Never ones to let "life" get in the way of money, the real decision makers move ever-forward in the pursuit of more wealth. The general masses of humans are more than happy to fill the consumer role and also populate encroached areas. We are relentless breeding machines, hell bent to continue flooding this Earth with vast numbers of more humans. More people means more wealth for the upper echelon. So, don't expect the folks who really call the shots on this planet to encourage a reduction of human population. That would cost them profits.

I certainly don't advocate forced reductions, or heavy handed population control methods, but there will eventually be a stage of critical overload of humans (long after we decimate many other species of life forms) that governments will have to impose for the survival of our race. Evolved humans shouldn't need to allow that time to come. We should be able to see that our own increasing numbers steadily cheapen the value of the human life.

As in anything, the more there is of something the less it's worth. When there's 10 humans for every one job, the job will be worth nothing. Life will be cheap. When you currently see "certain countries" that are vastly over populated, you see people working for 25 cents an hour. If they don't like it, there are nine more standing in line for that job.

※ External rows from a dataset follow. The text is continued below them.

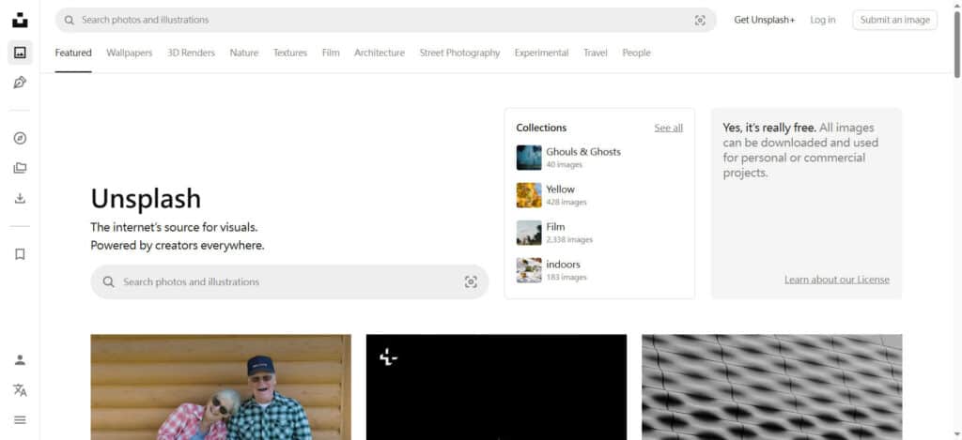
Task: Open the bookmark icon in the sidebar
Action: tap(20, 254)
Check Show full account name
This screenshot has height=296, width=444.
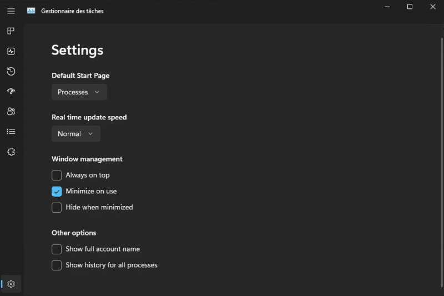[57, 249]
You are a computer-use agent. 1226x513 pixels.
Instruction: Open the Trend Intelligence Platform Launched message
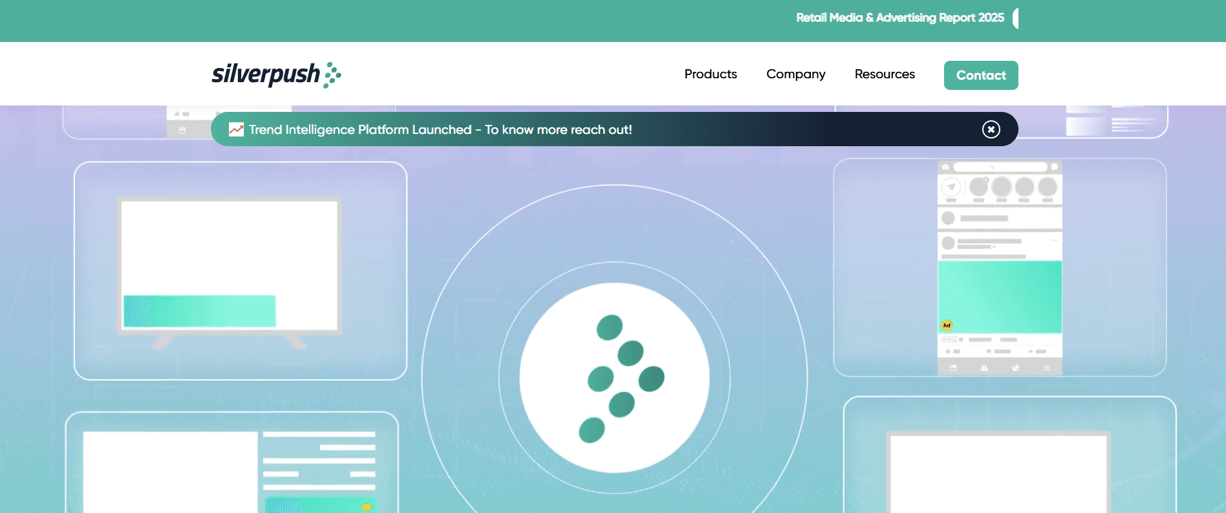click(440, 129)
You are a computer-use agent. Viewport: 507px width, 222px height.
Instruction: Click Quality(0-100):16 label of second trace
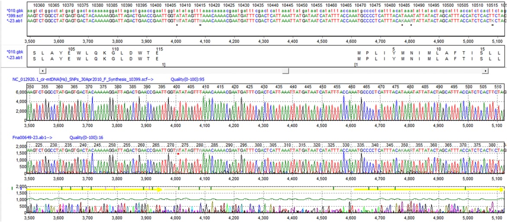[x=85, y=137]
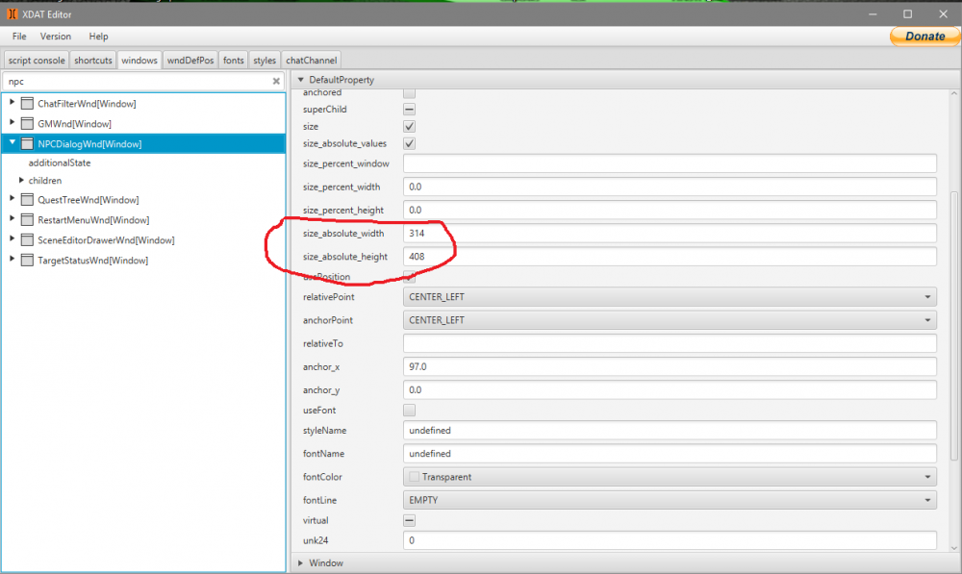Open the fontColor Transparent color picker
The width and height of the screenshot is (962, 574).
click(x=670, y=477)
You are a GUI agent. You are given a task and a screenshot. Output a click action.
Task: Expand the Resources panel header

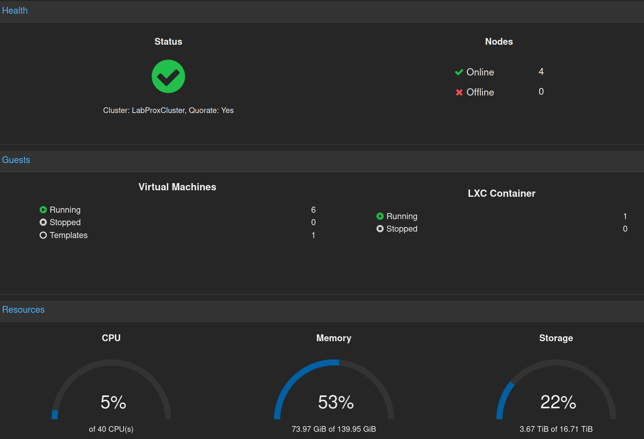[24, 310]
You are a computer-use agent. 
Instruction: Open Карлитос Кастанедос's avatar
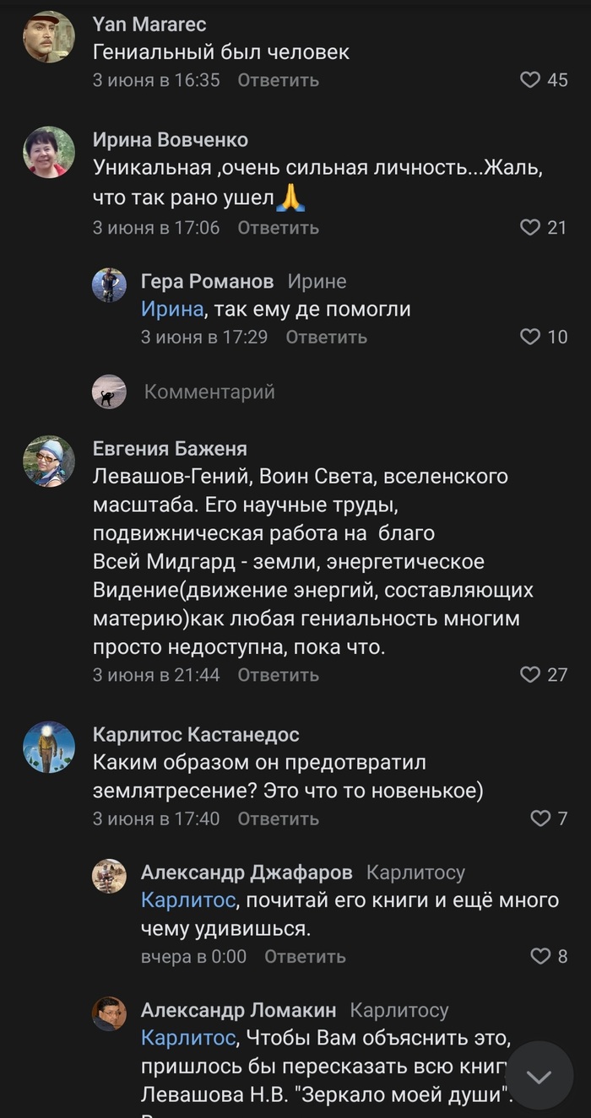[x=49, y=748]
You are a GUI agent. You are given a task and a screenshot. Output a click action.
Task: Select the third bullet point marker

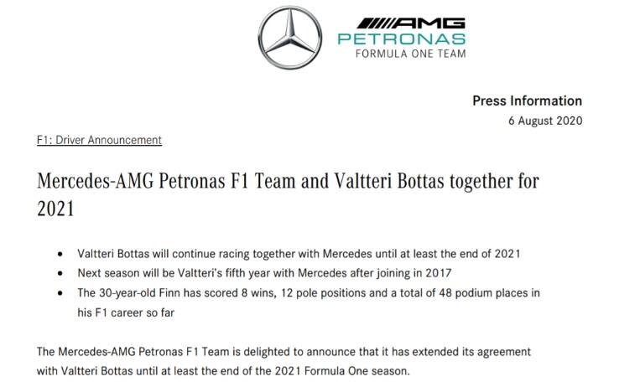pos(59,292)
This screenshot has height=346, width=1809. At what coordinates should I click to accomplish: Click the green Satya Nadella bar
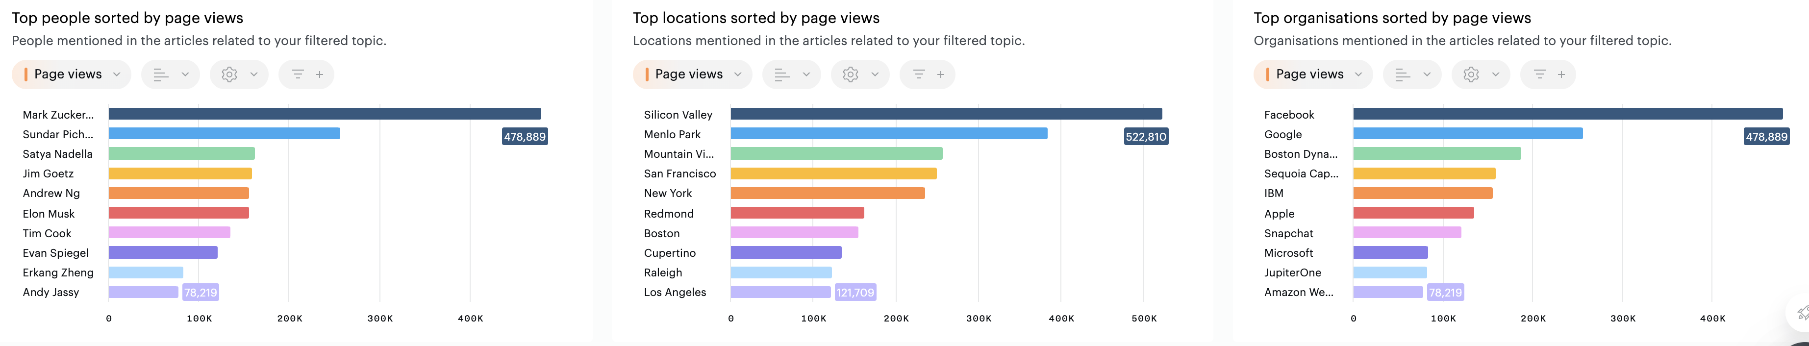tap(181, 154)
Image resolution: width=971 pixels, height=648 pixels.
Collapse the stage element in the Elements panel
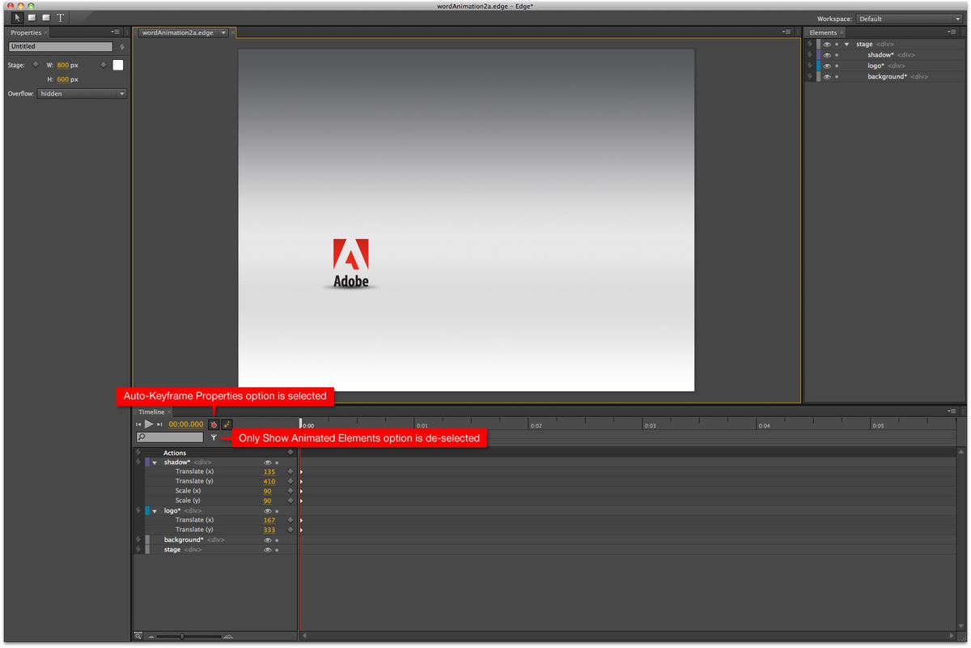[846, 44]
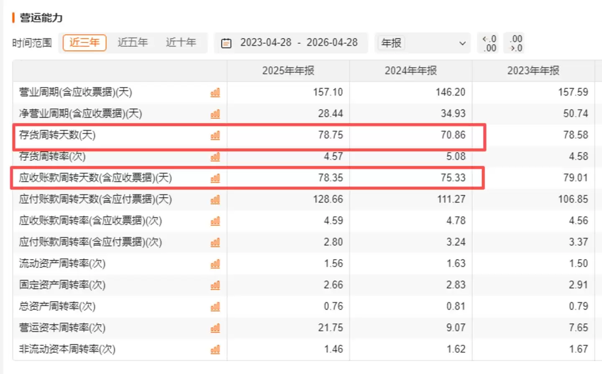Click the 2026-04-28 end date field
Screen dimensions: 602x374
332,43
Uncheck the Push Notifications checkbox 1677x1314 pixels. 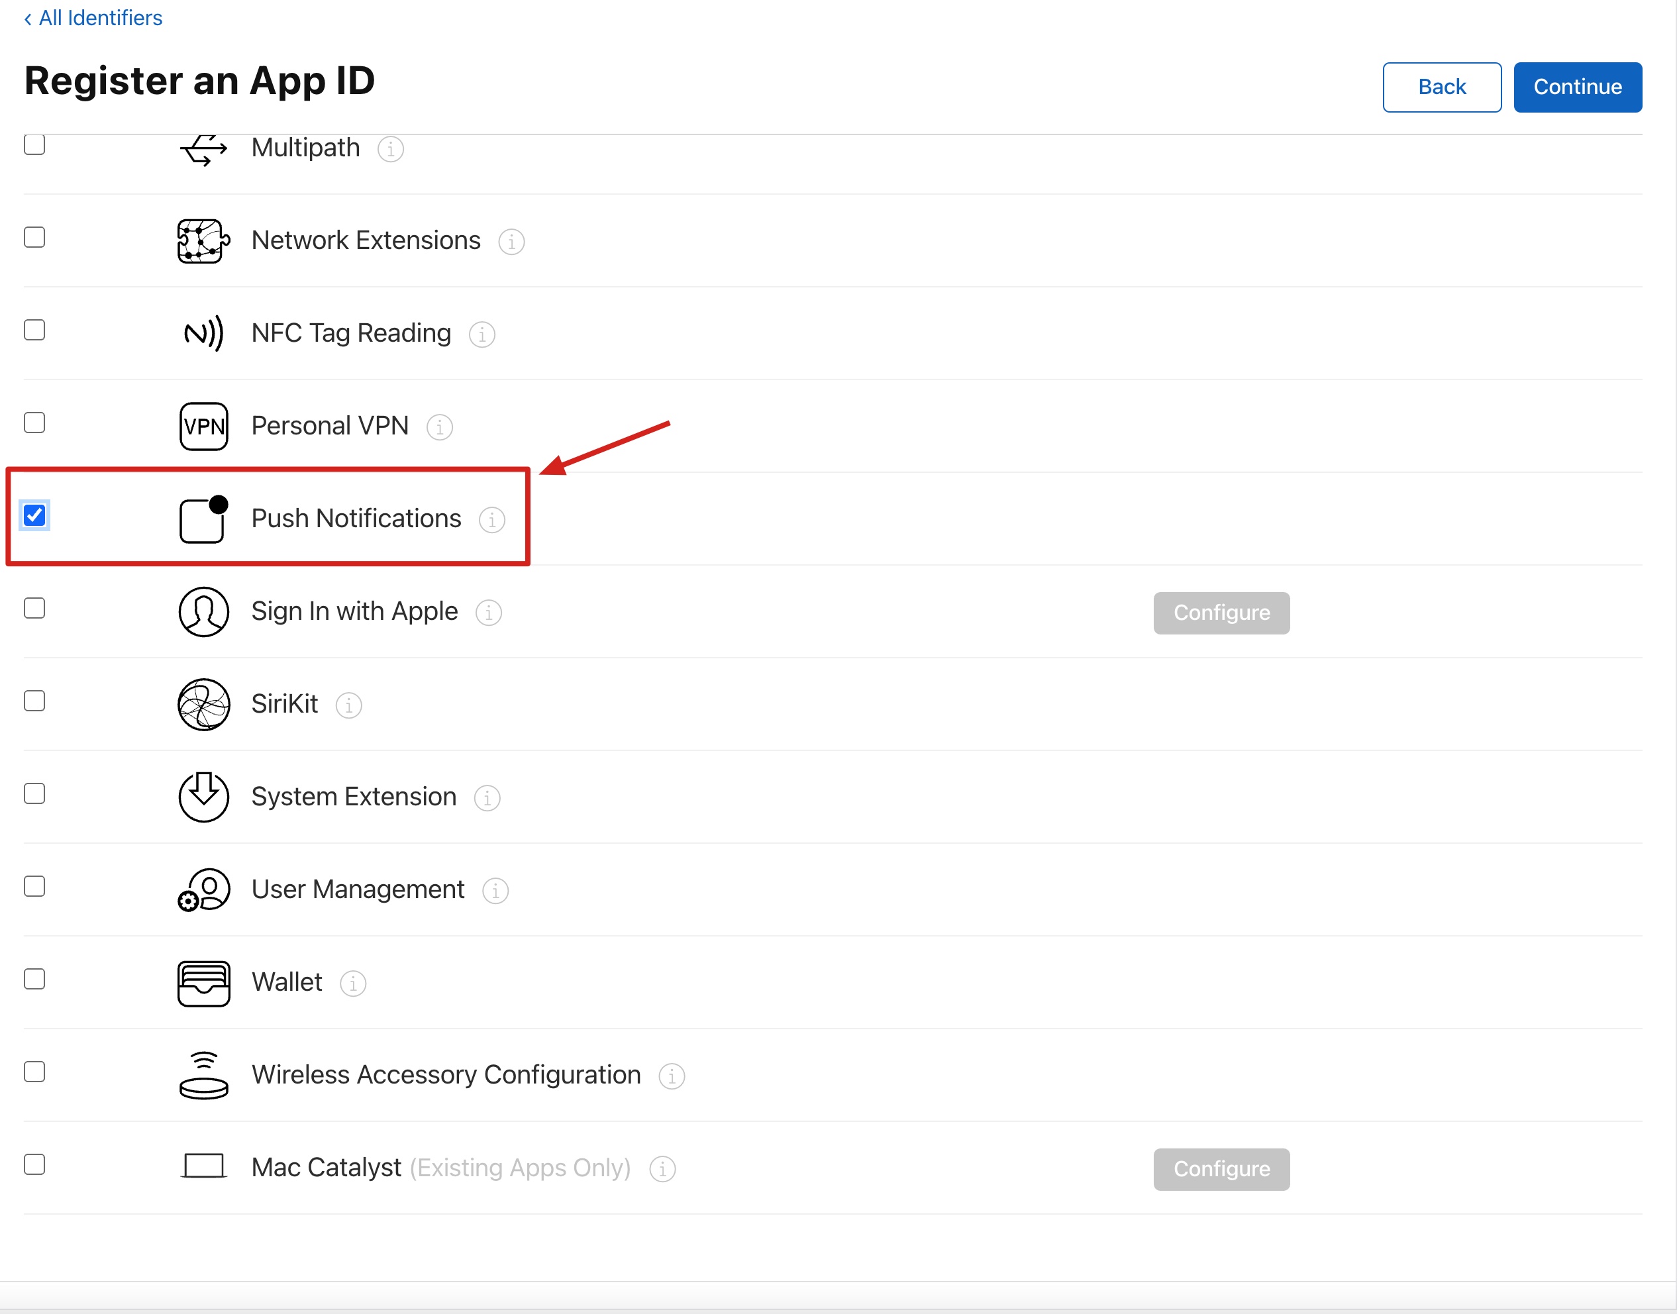point(35,515)

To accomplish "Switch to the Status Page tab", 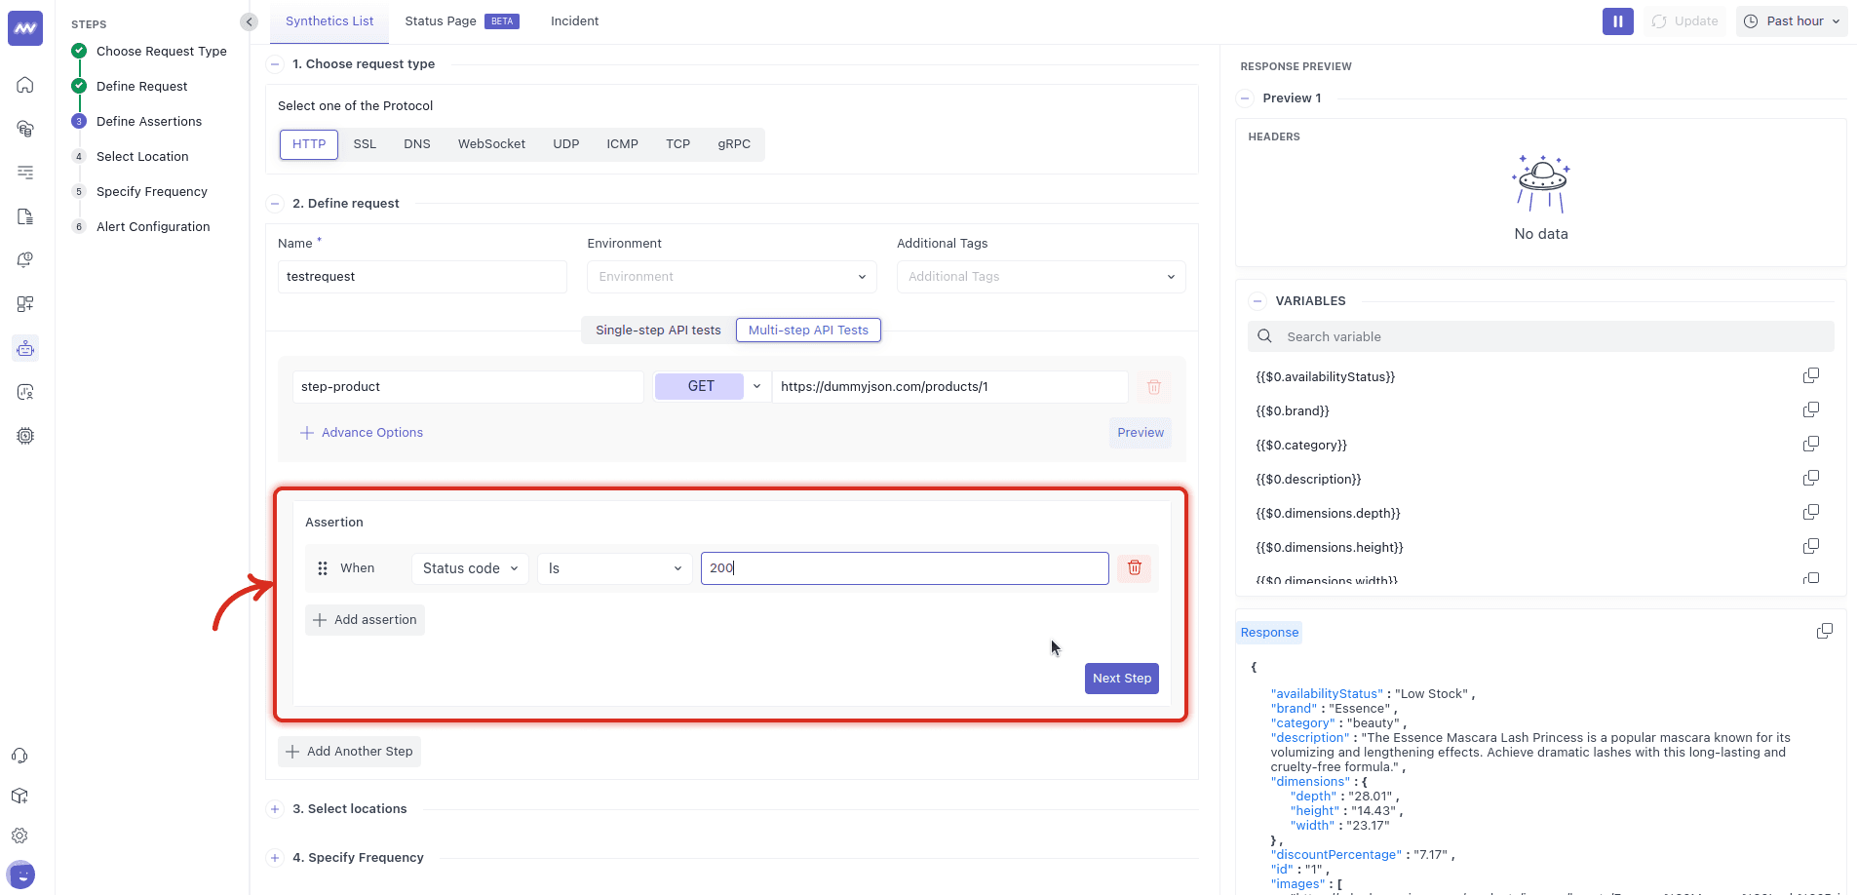I will [x=441, y=19].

More population also means LESS consumers (at least less consumers of "non-essential products" because no one will be able to afford anything non-essential. As non-essential consumerism falls, the number of jobs will fall as population continues to grow. A vicious circle in human survival. I have probably labored the point (as usual, lol) but I see no benefit in continuing to increase number of humans on this planet.

Every two humans make only one child. No more.
In 2-3 generations we would see vast improvement in available resources, and much strain taken off of our fellow life-forms.
I wished the world we live in could be a better place :(
Considering the current alternatives, it's not too bad of a place. :)
Just needs some tidying up ;)
Indeed on all counts. Our time is running out. All these points were previously made in the very early 1970s in Mother Earth and National Geographic magazines. 40 years later it is still talk, and large corporations are still running the show (and running governments) with no regard to anything but profits. I hope enough of the human species meet their evolution...uhm, TODAY! :)

Catman said:
Considering the current alternatives, it's not too bad of a place. :)
Just needs some tidying up ;)
A "medium sized" ice age would thin us down ... Just sayin' ...
indeed lol would possibly thin us all out

Catman said:
A "medium sized" ice age would thin us down ... Just sayin' ...
I watched a PBS (surprise - the only channel I watch) program about the survivors of the ice age. I would need more dogs and cats in my bed to keep me warm!

I have also been following the discovery of "new species." I have no proof, but I think perhaps some of those "new species" are actually evolved versions of species that seem to be lost to us. Just a theory.